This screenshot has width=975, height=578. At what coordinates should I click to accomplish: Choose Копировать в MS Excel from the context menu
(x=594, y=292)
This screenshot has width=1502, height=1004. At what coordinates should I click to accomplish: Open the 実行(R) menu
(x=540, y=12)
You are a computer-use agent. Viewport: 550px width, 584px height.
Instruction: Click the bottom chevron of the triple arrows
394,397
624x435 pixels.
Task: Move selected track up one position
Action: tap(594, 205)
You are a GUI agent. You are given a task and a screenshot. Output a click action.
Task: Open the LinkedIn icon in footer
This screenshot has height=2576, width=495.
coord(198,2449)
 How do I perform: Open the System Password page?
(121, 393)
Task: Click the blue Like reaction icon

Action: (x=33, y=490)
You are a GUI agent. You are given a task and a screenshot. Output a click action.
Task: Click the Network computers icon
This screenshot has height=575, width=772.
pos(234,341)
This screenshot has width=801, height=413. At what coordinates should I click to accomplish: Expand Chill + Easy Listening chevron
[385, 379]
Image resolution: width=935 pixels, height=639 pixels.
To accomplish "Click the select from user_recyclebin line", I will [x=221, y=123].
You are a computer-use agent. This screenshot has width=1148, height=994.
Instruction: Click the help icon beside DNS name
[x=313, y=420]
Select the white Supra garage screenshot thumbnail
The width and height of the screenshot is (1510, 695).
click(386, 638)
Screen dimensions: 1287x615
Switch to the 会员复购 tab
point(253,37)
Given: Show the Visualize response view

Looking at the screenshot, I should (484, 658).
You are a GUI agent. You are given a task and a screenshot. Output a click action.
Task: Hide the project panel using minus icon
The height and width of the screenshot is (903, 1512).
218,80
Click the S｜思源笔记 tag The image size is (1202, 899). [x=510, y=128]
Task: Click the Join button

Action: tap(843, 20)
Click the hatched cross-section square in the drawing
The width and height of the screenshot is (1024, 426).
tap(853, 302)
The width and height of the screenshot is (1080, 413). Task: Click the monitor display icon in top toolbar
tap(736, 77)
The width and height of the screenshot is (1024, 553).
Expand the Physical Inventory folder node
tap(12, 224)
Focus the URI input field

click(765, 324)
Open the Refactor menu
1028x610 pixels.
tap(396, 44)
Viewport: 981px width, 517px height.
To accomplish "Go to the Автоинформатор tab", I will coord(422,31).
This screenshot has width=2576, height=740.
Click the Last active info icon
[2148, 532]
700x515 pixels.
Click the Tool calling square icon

************

Quote the listing above, but only from the line that shows "You are a computer-use agent. This" through the line that shows "Screen dimensions: 1287x615".

OUTPUT FOR THIS TASK
You are a computer-use agent. This screenshot has width=1148, height=994.
Instruction: Click the help icon beside DNS name
[x=313, y=420]
Select the white Supra garage screenshot thumbnail
The width and height of the screenshot is (1510, 695).
click(386, 638)
Screen dimensions: 1287x615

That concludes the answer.